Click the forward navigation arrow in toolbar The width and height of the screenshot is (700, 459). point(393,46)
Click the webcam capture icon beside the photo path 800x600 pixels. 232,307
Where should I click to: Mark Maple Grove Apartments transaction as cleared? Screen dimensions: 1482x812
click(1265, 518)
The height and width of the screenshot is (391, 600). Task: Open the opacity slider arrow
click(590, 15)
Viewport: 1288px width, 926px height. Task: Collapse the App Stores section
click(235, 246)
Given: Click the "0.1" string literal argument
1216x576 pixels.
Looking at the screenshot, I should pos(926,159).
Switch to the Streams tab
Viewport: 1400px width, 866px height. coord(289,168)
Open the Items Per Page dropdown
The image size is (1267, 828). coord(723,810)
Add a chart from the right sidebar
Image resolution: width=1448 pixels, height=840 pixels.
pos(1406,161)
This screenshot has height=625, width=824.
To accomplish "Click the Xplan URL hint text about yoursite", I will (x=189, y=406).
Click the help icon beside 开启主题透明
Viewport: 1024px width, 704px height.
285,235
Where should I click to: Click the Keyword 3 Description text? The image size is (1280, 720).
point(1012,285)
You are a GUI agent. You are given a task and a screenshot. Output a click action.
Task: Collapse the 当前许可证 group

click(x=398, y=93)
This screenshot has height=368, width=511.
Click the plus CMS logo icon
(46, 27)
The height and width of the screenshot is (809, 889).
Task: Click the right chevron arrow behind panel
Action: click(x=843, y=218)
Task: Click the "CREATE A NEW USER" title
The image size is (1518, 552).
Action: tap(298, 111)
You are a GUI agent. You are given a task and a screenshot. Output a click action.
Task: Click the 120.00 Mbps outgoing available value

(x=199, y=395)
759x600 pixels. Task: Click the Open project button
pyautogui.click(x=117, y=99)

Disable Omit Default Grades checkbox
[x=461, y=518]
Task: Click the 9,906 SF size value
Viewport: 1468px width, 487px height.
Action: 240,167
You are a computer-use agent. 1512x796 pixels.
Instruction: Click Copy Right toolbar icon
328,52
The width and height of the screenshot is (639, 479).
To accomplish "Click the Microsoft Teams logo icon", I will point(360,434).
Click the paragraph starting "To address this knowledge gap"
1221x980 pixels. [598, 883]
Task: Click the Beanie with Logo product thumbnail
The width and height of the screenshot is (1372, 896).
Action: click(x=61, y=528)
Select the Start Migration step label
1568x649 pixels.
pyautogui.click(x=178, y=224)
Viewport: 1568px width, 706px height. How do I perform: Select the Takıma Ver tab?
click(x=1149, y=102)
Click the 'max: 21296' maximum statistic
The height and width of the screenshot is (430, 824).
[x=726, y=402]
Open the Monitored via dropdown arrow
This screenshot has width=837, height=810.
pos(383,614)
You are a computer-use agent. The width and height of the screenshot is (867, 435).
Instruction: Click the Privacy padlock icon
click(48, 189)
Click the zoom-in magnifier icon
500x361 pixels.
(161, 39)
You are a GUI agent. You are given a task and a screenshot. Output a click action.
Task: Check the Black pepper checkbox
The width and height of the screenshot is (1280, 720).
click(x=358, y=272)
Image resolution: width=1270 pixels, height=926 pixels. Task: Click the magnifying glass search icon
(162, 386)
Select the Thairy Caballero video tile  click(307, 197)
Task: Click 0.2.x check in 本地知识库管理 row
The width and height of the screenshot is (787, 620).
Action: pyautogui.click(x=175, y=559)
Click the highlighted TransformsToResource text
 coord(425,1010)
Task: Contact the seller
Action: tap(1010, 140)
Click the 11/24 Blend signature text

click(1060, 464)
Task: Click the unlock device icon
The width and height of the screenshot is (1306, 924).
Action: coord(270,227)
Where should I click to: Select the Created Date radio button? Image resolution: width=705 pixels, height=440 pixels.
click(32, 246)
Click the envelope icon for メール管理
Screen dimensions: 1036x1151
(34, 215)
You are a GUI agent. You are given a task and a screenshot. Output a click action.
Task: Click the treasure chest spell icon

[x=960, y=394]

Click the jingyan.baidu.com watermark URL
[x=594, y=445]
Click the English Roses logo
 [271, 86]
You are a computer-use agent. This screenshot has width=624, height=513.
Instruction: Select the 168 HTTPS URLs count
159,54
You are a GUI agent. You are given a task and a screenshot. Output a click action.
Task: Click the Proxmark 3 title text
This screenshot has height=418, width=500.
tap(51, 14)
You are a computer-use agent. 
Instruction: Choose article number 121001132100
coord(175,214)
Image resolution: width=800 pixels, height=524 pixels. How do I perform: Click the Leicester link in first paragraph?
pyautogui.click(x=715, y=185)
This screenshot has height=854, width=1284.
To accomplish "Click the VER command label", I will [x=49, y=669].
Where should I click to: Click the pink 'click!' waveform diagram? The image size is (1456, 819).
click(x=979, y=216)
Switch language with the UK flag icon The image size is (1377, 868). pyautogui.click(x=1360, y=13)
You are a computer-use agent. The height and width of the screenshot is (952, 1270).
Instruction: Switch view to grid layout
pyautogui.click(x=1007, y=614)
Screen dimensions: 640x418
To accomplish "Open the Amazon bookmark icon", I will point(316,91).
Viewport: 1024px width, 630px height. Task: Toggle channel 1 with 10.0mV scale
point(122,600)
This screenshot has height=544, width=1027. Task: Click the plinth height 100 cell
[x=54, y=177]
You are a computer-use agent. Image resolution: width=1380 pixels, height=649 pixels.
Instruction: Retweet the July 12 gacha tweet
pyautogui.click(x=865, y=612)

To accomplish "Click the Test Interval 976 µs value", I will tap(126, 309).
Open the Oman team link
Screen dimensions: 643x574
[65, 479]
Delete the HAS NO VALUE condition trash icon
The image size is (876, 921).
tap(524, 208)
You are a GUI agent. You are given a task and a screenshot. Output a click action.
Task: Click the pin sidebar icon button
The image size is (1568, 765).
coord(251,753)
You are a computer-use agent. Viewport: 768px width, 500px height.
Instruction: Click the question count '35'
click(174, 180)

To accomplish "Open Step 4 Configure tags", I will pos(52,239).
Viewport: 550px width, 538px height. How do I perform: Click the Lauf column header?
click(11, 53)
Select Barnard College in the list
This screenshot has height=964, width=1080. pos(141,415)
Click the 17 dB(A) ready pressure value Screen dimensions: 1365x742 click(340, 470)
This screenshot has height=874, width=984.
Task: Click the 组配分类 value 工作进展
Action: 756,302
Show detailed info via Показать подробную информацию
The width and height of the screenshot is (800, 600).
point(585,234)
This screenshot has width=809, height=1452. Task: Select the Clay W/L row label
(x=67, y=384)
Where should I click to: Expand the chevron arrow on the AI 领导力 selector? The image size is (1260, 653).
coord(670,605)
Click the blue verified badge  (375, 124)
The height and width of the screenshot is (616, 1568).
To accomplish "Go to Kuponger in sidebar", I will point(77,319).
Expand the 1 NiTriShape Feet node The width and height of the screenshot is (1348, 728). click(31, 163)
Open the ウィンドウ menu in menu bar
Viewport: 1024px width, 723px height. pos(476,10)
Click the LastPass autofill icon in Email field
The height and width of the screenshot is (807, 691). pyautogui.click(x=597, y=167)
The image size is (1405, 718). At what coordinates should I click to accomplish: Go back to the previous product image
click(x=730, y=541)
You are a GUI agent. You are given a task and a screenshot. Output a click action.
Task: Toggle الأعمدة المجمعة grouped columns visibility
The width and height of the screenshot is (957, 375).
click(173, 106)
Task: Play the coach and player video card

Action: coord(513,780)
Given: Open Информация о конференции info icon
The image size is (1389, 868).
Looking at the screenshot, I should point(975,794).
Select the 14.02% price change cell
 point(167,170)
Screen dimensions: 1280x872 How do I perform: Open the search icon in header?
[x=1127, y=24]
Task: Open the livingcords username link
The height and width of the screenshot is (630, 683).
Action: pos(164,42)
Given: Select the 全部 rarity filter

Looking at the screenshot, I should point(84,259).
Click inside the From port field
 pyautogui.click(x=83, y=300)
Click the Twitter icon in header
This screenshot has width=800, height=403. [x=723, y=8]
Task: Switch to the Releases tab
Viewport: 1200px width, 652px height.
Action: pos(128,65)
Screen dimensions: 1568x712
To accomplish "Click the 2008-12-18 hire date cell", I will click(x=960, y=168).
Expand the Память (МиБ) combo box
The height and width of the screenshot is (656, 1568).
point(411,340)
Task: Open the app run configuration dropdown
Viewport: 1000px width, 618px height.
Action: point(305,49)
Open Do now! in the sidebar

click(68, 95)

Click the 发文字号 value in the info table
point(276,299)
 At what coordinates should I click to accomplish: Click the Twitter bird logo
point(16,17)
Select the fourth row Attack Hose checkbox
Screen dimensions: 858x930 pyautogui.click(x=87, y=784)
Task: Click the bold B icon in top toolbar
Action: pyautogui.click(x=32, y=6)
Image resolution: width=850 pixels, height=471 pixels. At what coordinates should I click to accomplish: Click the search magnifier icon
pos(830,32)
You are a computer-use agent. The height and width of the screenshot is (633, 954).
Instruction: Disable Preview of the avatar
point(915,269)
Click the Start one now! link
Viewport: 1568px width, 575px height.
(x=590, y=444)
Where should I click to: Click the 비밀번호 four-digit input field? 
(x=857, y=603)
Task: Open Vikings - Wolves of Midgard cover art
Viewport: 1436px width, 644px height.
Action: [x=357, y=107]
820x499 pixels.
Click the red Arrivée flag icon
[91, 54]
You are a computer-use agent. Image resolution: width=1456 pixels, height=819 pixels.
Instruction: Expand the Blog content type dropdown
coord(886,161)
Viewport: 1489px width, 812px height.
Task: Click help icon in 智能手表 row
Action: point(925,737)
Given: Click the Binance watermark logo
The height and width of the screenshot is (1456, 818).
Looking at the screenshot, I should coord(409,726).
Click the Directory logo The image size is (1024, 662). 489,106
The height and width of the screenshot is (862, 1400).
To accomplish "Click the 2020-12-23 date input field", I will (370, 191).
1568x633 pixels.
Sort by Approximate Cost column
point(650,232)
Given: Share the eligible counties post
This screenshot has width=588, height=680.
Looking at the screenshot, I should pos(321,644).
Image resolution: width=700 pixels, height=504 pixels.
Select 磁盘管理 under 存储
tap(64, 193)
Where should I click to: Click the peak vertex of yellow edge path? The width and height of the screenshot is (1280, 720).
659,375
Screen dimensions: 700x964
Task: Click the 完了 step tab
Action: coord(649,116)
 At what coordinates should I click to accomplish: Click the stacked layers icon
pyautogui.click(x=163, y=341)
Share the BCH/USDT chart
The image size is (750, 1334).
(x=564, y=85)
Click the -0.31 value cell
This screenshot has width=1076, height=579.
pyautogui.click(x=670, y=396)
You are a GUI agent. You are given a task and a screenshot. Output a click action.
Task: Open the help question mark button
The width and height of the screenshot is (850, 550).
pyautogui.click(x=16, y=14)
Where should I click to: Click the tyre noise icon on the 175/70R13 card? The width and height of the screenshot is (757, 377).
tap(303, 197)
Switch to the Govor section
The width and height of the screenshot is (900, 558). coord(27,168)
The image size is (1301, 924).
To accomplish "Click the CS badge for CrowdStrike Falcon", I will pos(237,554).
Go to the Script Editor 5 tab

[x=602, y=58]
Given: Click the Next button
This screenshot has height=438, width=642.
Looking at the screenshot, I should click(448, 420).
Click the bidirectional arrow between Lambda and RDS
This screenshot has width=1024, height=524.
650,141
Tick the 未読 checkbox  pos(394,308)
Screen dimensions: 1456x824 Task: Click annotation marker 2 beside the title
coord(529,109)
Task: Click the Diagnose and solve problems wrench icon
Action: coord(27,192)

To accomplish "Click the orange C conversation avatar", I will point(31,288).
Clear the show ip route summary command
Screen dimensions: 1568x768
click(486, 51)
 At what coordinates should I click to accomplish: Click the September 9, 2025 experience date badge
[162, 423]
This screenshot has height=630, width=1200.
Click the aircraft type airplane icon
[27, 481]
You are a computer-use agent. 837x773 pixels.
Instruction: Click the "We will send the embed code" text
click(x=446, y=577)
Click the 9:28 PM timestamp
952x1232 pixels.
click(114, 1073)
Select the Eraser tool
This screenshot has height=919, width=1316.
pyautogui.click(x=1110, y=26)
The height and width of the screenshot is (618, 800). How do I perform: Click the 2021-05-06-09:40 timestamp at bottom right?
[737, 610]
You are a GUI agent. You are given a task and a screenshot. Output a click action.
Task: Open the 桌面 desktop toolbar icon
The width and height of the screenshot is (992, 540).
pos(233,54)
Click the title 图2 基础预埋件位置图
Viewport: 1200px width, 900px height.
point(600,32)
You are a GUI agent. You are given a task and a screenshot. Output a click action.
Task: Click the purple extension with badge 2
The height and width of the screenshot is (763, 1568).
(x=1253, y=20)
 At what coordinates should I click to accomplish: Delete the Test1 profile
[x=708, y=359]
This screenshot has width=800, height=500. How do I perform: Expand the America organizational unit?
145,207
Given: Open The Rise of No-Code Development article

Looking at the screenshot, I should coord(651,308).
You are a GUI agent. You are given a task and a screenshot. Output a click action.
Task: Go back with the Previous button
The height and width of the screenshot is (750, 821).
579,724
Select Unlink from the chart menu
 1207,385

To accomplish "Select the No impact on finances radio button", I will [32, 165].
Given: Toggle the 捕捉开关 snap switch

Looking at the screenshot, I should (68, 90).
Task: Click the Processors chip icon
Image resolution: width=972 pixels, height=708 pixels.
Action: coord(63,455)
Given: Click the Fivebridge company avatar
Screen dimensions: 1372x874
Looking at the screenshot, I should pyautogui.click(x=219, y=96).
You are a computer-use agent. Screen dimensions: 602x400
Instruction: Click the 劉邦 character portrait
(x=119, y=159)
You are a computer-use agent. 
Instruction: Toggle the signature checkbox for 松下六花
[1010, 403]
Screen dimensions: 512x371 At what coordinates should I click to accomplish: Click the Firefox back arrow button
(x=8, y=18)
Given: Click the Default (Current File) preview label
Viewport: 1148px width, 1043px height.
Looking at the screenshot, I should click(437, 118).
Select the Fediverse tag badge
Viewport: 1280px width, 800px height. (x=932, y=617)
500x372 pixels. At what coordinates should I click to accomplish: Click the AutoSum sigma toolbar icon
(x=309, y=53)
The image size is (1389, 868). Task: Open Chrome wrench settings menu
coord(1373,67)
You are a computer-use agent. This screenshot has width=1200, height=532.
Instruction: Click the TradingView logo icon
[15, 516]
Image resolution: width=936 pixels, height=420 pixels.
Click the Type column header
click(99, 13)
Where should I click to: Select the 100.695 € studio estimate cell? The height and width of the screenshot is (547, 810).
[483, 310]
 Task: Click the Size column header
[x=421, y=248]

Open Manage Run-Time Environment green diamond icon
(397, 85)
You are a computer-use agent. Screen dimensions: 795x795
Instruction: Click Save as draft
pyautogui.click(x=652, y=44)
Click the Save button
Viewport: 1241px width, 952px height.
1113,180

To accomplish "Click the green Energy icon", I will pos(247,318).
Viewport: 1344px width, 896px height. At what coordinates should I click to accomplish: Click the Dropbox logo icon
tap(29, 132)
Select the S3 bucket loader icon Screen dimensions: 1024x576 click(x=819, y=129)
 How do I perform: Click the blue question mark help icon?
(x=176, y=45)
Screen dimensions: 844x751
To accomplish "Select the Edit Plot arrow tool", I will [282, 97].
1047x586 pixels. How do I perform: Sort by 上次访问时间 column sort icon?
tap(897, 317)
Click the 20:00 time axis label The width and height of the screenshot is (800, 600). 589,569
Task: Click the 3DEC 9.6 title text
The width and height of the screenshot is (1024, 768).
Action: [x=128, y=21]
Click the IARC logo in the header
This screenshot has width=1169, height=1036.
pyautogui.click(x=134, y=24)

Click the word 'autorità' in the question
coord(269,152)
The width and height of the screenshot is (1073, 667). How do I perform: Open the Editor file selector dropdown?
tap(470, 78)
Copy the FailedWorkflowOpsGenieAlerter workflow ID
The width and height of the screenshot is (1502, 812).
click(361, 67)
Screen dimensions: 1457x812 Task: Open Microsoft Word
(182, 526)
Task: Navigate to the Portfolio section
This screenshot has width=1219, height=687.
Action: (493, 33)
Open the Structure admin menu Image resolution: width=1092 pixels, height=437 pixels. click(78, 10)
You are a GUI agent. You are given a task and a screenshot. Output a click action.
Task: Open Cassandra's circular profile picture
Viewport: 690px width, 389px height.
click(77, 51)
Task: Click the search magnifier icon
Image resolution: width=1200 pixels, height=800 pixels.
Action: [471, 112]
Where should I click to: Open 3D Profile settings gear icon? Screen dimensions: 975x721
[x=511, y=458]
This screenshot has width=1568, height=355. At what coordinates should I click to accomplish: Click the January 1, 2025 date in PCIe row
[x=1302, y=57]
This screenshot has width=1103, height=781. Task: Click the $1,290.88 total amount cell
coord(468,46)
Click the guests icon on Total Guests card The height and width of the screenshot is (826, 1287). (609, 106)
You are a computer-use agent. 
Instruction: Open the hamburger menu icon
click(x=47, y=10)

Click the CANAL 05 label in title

§ §

— WORK INSTRUCTIONS —
Format the lines starting at the one that contains "Viewport: 1288px width, 926px" and ending at the one that contains "click(x=398, y=93)" as a Markdown table with the columns Row and Line, omitting blank lines. Put a row number under Row and the line itself under Line.

— THE RESPONSE —
| Row | Line |
|---|---|
| 1 | Viewport: 1288px width, 926px height. Task: Collapse the App Stores section |
| 2 | click(235, 246) |
| 3 | Given: Click the "0.1" string literal argument |
| 4 | 1216x576 pixels. |
| 5 | Looking at the screenshot, I should pos(926,159). |
| 6 | Switch to the Streams tab |
| 7 | Viewport: 1400px width, 866px height. coord(289,168) |
| 8 | Open the Items Per Page dropdown |
| 9 | The image size is (1267, 828). coord(723,810) |
| 10 | Add a chart from the right sidebar |
| 11 | Image resolution: width=1448 pixels, height=840 pixels. |
| 12 | pos(1406,161) |
| 13 | This screenshot has height=625, width=824. |
| 14 | To accomplish "Click the Xplan URL hint text about yoursite", I will (x=189, y=406). |
| 15 | Click the help icon beside 开启主题透明 |
| 16 | Viewport: 1024px width, 704px height. |
| 17 | 285,235 |
| 18 | Where should I click to: Click the Keyword 3 Description text? The image size is (1280, 720). |
| 19 | point(1012,285) |
| 20 | You are a GUI agent. You are given a task and a screenshot. Output a click action. |
| 21 | Task: Collapse the 当前许可证 group |
| 22 | click(x=398, y=93) |